Richard Branson e Elon Musk já eram rivais na corrida ao espaço. Os dois empresários fundaram duas empresas para levar pessoas ao limite da atmosfera terrestre, a Virgin Galactic e a SpaceX, respetivamente. Musk pareceu ganhar vantagem quando começou a fazer viagens comerciais e até levou materiais uma vez à Estação Espacial Internacional, mas Branson respondeu entrando neste segmento de mercado não com uma, mas com duas empresas.

Branson começou por criar a Virgin Orbit, um Boeing 747 modificado para voar a altitudes superiores de voos comerciais e para fazer lançamentos de satélites a partir da atmosfera terrestre. A altitude é suficiente para não necessitar do tipo de foguetões usados a partir da superfície, e o foguetão LauncherOne tem força suficiente para colocar satélites comerciais de pequenas dimensões em órbita.

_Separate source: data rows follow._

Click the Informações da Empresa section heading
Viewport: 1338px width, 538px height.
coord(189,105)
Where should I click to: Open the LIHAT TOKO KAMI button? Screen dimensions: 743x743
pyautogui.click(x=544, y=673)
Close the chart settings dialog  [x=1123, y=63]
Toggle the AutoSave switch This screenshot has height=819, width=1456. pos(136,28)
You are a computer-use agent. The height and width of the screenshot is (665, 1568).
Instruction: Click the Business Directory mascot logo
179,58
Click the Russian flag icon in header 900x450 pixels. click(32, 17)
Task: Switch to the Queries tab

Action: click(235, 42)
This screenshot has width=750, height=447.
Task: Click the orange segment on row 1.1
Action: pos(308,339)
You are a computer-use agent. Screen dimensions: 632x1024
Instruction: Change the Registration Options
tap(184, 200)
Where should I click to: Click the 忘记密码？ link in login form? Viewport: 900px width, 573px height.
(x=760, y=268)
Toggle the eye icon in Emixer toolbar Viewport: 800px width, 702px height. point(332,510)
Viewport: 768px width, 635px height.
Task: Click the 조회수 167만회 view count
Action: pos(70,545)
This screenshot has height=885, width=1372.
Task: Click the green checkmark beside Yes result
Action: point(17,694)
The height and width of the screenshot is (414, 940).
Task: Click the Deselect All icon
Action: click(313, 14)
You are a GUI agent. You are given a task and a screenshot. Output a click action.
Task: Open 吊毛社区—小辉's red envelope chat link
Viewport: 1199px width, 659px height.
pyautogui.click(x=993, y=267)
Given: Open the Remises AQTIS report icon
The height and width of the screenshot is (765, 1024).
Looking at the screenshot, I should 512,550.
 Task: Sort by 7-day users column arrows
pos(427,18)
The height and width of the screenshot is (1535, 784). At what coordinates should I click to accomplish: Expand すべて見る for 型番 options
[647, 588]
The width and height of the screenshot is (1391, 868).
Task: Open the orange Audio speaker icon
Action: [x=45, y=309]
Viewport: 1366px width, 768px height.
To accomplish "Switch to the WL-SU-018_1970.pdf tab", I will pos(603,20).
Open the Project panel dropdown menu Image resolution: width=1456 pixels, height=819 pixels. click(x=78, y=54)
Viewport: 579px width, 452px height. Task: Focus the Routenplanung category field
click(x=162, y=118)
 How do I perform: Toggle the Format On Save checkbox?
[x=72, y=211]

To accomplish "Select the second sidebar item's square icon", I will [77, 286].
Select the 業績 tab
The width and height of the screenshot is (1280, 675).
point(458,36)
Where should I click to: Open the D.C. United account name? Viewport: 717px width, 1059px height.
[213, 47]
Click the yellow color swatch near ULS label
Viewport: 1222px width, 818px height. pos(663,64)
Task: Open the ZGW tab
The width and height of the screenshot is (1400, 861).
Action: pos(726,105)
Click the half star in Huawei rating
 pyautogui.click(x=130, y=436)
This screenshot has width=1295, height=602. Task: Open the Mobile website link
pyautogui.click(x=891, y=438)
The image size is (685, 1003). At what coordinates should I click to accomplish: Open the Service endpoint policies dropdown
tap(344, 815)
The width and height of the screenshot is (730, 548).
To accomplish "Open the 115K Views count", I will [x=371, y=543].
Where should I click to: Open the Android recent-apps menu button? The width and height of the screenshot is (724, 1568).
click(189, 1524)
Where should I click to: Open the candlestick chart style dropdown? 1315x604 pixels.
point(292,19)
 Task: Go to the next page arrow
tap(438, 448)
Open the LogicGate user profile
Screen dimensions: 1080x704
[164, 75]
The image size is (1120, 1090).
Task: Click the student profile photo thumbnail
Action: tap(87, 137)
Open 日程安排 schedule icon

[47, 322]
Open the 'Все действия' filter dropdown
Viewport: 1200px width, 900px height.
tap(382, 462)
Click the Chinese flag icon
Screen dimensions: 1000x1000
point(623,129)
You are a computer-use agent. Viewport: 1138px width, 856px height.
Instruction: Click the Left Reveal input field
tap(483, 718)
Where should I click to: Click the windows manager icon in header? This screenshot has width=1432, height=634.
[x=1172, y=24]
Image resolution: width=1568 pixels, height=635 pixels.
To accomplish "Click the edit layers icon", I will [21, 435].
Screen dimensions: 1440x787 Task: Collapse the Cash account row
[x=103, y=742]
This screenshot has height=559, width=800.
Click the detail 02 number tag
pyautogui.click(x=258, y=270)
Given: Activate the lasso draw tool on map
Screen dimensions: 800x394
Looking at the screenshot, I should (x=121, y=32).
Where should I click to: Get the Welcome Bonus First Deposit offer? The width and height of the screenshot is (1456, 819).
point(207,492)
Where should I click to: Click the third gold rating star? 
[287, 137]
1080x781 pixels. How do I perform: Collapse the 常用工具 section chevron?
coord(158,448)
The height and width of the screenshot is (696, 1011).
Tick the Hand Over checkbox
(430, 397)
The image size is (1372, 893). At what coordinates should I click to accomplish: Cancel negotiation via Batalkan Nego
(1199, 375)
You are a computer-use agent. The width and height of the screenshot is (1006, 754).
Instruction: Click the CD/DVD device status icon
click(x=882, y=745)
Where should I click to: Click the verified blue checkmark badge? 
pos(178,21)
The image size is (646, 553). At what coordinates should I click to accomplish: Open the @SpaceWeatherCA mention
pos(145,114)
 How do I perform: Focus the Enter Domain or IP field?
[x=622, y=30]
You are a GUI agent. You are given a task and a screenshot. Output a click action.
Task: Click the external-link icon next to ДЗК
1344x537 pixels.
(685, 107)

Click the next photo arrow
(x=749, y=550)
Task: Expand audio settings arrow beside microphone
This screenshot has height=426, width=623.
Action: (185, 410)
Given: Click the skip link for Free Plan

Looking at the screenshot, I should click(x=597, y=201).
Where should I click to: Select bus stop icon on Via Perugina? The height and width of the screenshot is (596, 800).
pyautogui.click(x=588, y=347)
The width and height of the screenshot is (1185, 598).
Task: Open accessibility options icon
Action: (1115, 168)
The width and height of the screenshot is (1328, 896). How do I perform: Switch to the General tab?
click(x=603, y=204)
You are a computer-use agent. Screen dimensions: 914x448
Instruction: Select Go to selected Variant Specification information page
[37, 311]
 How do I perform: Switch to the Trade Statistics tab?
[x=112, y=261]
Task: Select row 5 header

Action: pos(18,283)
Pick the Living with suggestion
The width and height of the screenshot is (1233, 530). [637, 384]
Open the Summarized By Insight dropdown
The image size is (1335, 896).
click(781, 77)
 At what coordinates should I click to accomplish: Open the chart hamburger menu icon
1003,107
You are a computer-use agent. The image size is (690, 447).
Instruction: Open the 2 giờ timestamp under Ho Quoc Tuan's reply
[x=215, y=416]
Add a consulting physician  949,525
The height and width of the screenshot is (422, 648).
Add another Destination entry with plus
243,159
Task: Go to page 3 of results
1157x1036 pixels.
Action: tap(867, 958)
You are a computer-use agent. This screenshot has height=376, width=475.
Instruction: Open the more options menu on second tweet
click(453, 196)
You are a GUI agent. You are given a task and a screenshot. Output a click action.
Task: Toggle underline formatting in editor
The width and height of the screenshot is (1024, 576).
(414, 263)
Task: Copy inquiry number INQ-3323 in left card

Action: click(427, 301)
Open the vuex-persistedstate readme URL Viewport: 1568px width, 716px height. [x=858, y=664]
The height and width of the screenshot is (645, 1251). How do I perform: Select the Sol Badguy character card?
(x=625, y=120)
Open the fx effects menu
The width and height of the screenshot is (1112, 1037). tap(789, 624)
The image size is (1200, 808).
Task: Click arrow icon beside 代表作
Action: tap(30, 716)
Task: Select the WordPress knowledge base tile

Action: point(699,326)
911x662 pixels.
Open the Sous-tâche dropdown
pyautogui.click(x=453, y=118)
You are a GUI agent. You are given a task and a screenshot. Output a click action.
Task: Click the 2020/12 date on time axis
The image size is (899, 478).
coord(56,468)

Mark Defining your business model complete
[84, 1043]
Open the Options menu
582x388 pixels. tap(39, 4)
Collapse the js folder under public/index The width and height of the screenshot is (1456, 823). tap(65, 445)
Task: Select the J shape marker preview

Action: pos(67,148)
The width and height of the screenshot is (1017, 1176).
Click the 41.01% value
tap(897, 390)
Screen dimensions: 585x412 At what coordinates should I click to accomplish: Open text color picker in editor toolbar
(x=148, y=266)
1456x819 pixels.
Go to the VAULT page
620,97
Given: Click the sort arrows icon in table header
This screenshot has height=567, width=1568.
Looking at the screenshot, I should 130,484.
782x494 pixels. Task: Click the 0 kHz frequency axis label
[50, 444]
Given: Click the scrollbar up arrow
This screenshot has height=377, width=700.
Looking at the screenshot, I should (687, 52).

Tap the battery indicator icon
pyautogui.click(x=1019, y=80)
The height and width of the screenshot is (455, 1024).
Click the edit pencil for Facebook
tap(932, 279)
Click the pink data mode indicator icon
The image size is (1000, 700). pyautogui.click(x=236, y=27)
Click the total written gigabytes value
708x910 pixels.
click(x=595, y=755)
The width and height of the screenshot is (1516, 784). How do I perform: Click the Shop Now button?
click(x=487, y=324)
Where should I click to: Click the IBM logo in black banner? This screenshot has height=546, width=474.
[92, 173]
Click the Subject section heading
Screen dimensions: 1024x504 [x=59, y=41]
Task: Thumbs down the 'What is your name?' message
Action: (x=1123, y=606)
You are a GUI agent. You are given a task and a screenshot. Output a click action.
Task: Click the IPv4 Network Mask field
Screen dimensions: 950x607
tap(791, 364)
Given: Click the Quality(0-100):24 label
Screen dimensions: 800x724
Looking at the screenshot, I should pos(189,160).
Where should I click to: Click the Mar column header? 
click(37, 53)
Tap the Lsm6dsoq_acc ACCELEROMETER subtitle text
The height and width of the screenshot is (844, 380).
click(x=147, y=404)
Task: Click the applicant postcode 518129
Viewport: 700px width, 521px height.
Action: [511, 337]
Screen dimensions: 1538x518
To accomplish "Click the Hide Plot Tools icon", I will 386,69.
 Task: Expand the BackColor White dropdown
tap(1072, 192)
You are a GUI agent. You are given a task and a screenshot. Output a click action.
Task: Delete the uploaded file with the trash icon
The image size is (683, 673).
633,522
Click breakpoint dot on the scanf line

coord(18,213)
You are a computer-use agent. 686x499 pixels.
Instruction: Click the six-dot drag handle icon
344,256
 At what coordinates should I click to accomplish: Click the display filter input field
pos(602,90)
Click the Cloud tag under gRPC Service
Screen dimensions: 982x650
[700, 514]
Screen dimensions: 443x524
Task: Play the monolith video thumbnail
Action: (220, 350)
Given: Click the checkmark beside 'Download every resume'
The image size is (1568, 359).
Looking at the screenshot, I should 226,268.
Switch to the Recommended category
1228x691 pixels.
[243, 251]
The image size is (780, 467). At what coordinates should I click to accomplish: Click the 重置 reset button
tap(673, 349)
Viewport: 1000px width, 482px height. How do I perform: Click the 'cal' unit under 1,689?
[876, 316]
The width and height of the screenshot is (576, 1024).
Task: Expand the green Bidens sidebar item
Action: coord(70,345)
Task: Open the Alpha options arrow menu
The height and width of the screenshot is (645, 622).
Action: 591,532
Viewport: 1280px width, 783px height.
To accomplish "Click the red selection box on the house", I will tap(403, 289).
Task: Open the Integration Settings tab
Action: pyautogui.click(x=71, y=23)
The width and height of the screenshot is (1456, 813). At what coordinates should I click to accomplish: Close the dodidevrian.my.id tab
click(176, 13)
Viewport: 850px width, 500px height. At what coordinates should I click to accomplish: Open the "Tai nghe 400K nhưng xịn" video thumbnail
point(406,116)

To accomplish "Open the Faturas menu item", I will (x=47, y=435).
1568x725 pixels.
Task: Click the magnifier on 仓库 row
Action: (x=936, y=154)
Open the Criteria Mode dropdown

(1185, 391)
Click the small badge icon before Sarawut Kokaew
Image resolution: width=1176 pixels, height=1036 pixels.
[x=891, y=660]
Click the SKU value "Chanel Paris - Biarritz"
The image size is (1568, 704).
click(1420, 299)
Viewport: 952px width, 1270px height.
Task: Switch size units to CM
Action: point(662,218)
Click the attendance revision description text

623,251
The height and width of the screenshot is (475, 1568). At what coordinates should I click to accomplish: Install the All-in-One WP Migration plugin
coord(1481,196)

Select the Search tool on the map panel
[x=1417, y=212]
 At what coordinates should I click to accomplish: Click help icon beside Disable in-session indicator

Mas Branson quer ir mais longe e fazer serviços para forças governamentais. Para isso, ia precisar de um negócio mais específico e o empresário britânico a Vox Space, que poderá lidar especificamente com os requerimentos de segurança do Governo americano. No entanto, este é um mercado limitado, e a Força Aérea Americana já tem uma boa relação de trabalho da SpaceX (o desenvolvimento dos motores desta foi pago por dinheiro dos contribuintes) e a United Launch Alliance (ULA, uma joint venture das gigantes aeronáuticas Boeing e Lockheed Martin) é praticamente financiada pelo Departamento de Defesa.